ハゲる人に隠されている“病気”のチェック

shiraga

先天性のハゲは、生まれつき、毛の製造工場である毛乳頭が全くないか、もしくは著しく障害を受けている状態。

例えば発汗異常やアミノ酸代謝異常、その他の疾患が発毛、発育を抑えている場合である。

これらの先天性の無毛症、乏毛症は、治りにくいハゲの代表格。一部の乏毛症以外、残念ながら、植毛を施すかカツラを利用するしかない。

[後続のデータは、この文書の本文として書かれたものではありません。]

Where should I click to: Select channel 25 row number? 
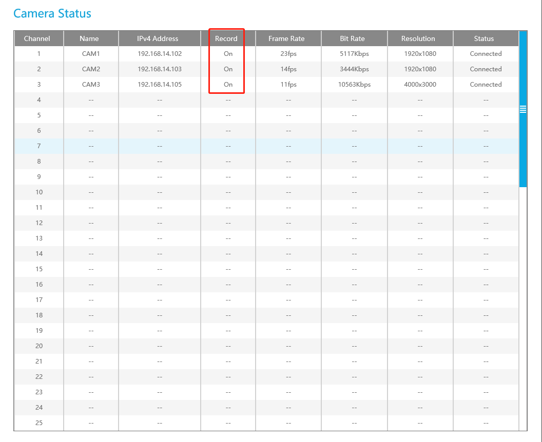tap(38, 423)
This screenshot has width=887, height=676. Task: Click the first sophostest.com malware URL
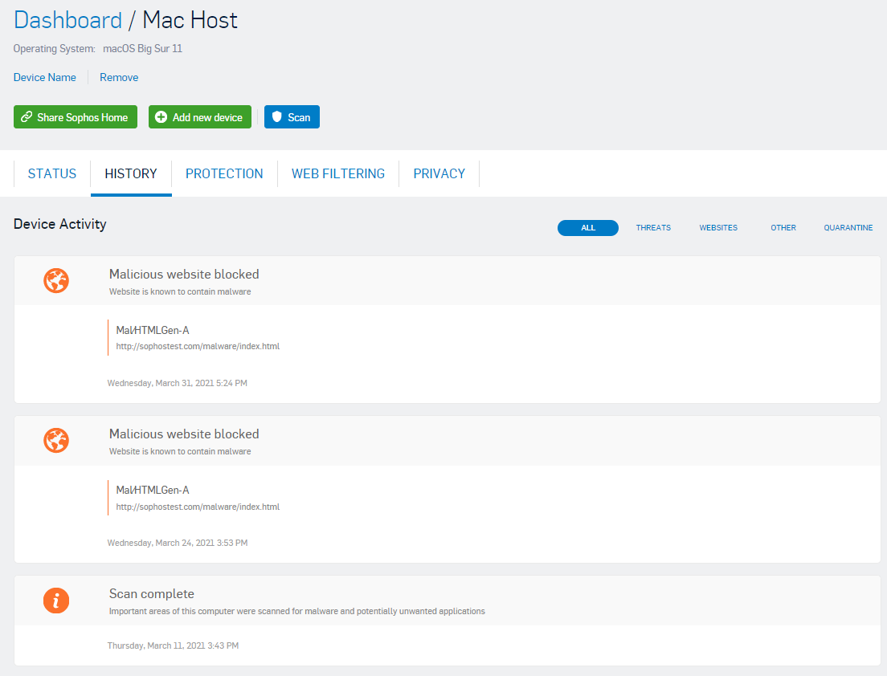coord(198,347)
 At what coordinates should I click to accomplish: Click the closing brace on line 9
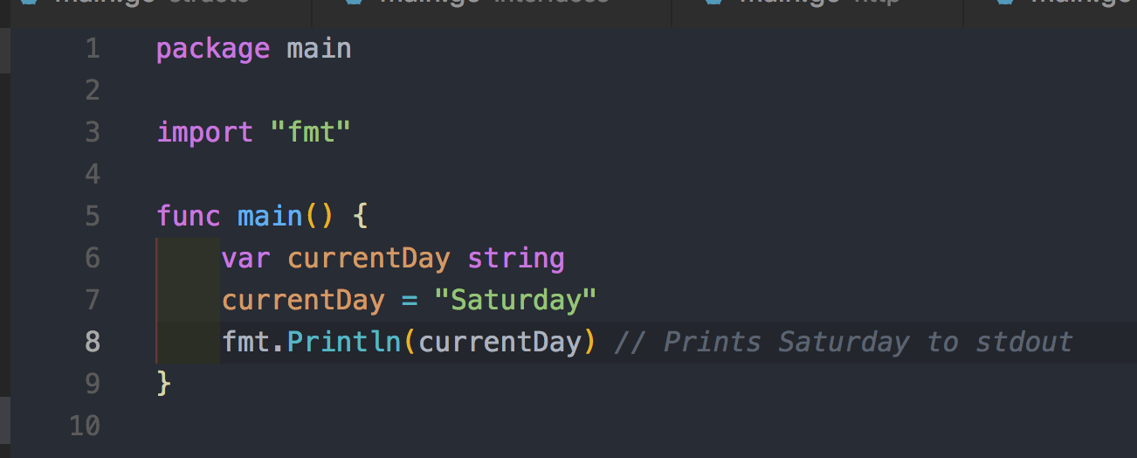click(x=163, y=384)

話はややそれるが、「陰部無毛症」なる女性特有のハゲがある。思ったより数は多いという報告もある。

陰部無毛症も、昔は「治らない」と絶望視されて植毛手術が行われていたが、今ではアンドロゲン(男性ホルモン)軟膏をすりこむと、そのほとんどが平均2~3年で、早ければ1年でほとんど治る。

話を戻そう。

先天性ハゲの次は後天性のハゲということになるが、こちらのハゲは、ハゲだけが単独で起きる「原発性」のものと、全身あるいは局部の病気が原因となって脱毛を引き起こす「続発性」のものとに分けられる。

若ハゲ(若年性脱毛症)は、原発性のひとつであることは言うまでもない。

続発性には、各種の皮膚疾患のほか、円形脱毛症には糖尿病、胃潰瘍、高血圧症、甲状腺機能異常症、無精子症などが関係していることがある。

また梅毒や急性の高熱を伴う疾患や膠原病など、数多くの病気があげられる。

ときには、脱毛がキッカケで、その背後に隠されている病気が発見されるというのも事実。

そして、この種のハゲは、原因となった病気さえ治せば自然に治るというのもまた事実である。

くれぐれも、「ハゲなんか、別に命にかかわることではない」と軽視しないことだ。

以上の理由から、純粋に治療の対象になるのは、後天性で他の病気と合併しない、原発性のハゲということになる。